Start of Input for this task

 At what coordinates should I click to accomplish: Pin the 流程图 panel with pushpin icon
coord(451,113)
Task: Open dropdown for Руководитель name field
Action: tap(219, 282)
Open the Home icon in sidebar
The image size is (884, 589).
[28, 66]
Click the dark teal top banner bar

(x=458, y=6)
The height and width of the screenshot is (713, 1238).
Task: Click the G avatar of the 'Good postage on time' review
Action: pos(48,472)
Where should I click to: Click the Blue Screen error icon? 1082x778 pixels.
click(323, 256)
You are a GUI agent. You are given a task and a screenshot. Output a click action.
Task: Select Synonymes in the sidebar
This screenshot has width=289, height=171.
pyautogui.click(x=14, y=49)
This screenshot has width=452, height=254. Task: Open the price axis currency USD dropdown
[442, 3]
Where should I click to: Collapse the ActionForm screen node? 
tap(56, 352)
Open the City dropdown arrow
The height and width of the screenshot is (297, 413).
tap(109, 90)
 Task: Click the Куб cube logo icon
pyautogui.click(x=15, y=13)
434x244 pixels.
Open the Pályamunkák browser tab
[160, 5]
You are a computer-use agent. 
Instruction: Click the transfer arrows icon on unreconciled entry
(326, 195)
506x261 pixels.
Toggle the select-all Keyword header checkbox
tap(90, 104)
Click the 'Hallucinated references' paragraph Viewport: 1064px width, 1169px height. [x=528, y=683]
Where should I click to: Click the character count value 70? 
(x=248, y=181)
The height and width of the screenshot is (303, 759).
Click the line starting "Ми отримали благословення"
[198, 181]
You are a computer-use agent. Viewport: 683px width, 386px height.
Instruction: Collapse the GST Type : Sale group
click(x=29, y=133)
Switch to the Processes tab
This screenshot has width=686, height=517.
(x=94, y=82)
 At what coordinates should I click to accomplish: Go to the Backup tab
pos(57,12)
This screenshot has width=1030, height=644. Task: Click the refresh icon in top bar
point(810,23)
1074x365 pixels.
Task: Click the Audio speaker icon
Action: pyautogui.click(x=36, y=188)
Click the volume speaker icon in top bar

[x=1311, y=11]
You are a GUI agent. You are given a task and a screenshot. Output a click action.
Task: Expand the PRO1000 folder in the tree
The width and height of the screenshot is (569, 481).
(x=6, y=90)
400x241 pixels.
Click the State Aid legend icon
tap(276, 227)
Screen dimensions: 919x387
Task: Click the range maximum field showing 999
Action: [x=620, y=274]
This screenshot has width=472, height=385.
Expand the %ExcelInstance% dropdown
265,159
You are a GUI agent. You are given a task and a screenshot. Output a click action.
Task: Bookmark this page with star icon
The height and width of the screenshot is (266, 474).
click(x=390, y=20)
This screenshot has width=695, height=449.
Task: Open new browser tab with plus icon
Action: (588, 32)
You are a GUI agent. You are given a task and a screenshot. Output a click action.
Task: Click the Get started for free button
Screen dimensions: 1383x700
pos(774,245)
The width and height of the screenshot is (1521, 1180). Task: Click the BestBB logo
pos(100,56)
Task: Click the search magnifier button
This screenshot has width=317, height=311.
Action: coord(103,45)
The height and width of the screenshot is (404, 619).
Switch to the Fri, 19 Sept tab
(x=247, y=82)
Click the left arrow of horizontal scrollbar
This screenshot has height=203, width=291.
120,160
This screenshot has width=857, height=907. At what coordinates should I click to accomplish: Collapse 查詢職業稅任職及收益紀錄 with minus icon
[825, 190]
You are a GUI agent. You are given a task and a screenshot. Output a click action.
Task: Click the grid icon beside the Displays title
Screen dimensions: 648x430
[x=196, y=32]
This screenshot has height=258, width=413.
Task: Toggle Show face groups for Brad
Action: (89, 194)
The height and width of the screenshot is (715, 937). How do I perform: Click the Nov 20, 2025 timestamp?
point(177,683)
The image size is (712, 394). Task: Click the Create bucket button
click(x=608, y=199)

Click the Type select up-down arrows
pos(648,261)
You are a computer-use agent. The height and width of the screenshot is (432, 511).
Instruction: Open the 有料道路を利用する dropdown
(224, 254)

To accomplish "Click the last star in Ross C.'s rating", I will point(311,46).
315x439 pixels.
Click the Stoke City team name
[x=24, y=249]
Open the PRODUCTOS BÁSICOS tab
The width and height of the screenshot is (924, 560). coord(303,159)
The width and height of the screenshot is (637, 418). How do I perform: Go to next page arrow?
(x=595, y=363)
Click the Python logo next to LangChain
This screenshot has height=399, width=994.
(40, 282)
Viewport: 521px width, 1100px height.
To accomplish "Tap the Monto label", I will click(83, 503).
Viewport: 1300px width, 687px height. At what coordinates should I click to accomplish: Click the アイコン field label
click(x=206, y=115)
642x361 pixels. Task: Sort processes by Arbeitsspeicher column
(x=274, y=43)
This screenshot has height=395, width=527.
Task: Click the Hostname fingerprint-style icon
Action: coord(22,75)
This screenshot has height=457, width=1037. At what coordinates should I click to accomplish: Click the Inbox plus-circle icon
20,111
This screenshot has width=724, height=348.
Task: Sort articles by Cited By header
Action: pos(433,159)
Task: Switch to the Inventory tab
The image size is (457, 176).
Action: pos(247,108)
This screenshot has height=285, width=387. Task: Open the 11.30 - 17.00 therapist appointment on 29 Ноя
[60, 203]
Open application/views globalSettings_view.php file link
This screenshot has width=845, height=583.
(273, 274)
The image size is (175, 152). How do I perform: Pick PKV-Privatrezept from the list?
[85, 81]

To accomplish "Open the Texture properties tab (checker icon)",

End of Input for this task

The problem
Transcribe the records. Keep every word exactly as it stands.

Written answer
 At what coordinates should I click to accomplish: Pin the 流程图 panel with pushpin icon
coord(451,113)
Task: Open dropdown for Руководитель name field
Action: tap(219, 282)
Open the Home icon in sidebar
The image size is (884, 589).
[28, 66]
Click the dark teal top banner bar

(x=458, y=6)
The height and width of the screenshot is (713, 1238).
Task: Click the G avatar of the 'Good postage on time' review
Action: pos(48,472)
Where should I click to: Click the Blue Screen error icon? 1082x778 pixels.
click(323, 256)
You are a GUI agent. You are given a task and a screenshot. Output a click action.
Task: Select Synonymes in the sidebar
This screenshot has width=289, height=171.
pyautogui.click(x=14, y=49)
This screenshot has width=452, height=254. Task: Open the price axis currency USD dropdown
[442, 3]
Where should I click to: Collapse the ActionForm screen node? 
tap(56, 352)
Open the City dropdown arrow
The height and width of the screenshot is (297, 413).
tap(109, 90)
 Task: Click the Куб cube logo icon
pyautogui.click(x=15, y=13)
434x244 pixels.
Open the Pályamunkák browser tab
[160, 5]
You are a computer-use agent. 
Instruction: Click the transfer arrows icon on unreconciled entry
(326, 195)
506x261 pixels.
Toggle the select-all Keyword header checkbox
tap(90, 104)
Click the 'Hallucinated references' paragraph Viewport: 1064px width, 1169px height. [x=528, y=683]
Where should I click to: Click the character count value 70? 
(x=248, y=181)
The height and width of the screenshot is (303, 759).
Click the line starting "Ми отримали благословення"
[198, 181]
You are a computer-use agent. Viewport: 683px width, 386px height.
Instruction: Collapse the GST Type : Sale group
click(x=29, y=133)
Switch to the Processes tab
This screenshot has width=686, height=517.
(x=94, y=82)
 At what coordinates should I click to accomplish: Go to the Backup tab
pos(57,12)
This screenshot has width=1030, height=644. Task: Click the refresh icon in top bar
point(810,23)
1074x365 pixels.
Task: Click the Audio speaker icon
Action: pyautogui.click(x=36, y=188)
Click the volume speaker icon in top bar

[x=1311, y=11]
You are a GUI agent. You are given a task and a screenshot. Output a click action.
Task: Expand the PRO1000 folder in the tree
The width and height of the screenshot is (569, 481).
(x=6, y=90)
400x241 pixels.
Click the State Aid legend icon
tap(276, 227)
Screen dimensions: 919x387
Task: Click the range maximum field showing 999
Action: [x=620, y=274]
This screenshot has width=472, height=385.
Expand the %ExcelInstance% dropdown
265,159
You are a GUI agent. You are given a task and a screenshot. Output a click action.
Task: Bookmark this page with star icon
The height and width of the screenshot is (266, 474).
click(x=390, y=20)
This screenshot has width=695, height=449.
Task: Open new browser tab with plus icon
Action: (588, 32)
You are a GUI agent. You are given a task and a screenshot. Output a click action.
Task: Click the Get started for free button
Screen dimensions: 1383x700
pos(774,245)
The width and height of the screenshot is (1521, 1180). Task: Click the BestBB logo
pos(100,56)
Task: Click the search magnifier button
This screenshot has width=317, height=311.
Action: coord(103,45)
The height and width of the screenshot is (404, 619).
Switch to the Fri, 19 Sept tab
(x=247, y=82)
Click the left arrow of horizontal scrollbar
This screenshot has height=203, width=291.
120,160
This screenshot has width=857, height=907. At what coordinates should I click to accomplish: Collapse 查詢職業稅任職及收益紀錄 with minus icon
[825, 190]
You are a GUI agent. You are given a task and a screenshot. Output a click action.
Task: Click the grid icon beside the Displays title
Screen dimensions: 648x430
[x=196, y=32]
This screenshot has height=258, width=413.
Task: Toggle Show face groups for Brad
Action: (89, 194)
The height and width of the screenshot is (715, 937). How do I perform: Click the Nov 20, 2025 timestamp?
point(177,683)
The image size is (712, 394). Task: Click the Create bucket button
click(x=608, y=199)

Click the Type select up-down arrows
pos(648,261)
You are a computer-use agent. The height and width of the screenshot is (432, 511).
Instruction: Open the 有料道路を利用する dropdown
(224, 254)

To accomplish "Click the last star in Ross C.'s rating", I will point(311,46).
315x439 pixels.
Click the Stoke City team name
[x=24, y=249]
Open the PRODUCTOS BÁSICOS tab
The width and height of the screenshot is (924, 560). coord(303,159)
The width and height of the screenshot is (637, 418). How do I perform: Go to next page arrow?
(x=595, y=363)
Click the Python logo next to LangChain
This screenshot has height=399, width=994.
(40, 282)
Viewport: 521px width, 1100px height.
To accomplish "Tap the Monto label", I will click(83, 503).
Viewport: 1300px width, 687px height. At what coordinates should I click to accomplish: Click the アイコン field label
click(x=206, y=115)
642x361 pixels. Task: Sort processes by Arbeitsspeicher column
(x=274, y=43)
This screenshot has height=395, width=527.
Task: Click the Hostname fingerprint-style icon
Action: coord(22,75)
This screenshot has height=457, width=1037. At what coordinates should I click to accomplish: Click the Inbox plus-circle icon
20,111
This screenshot has width=724, height=348.
Task: Sort articles by Cited By header
Action: pos(433,159)
Task: Switch to the Inventory tab
The image size is (457, 176).
Action: pos(247,108)
This screenshot has height=285, width=387. Task: Open the 11.30 - 17.00 therapist appointment on 29 Ноя
[60, 203]
Open application/views globalSettings_view.php file link
This screenshot has width=845, height=583.
(273, 274)
The image size is (175, 152). How do I perform: Pick PKV-Privatrezept from the list?
[85, 81]

To accomplish "Open the Texture properties tab (checker icon)",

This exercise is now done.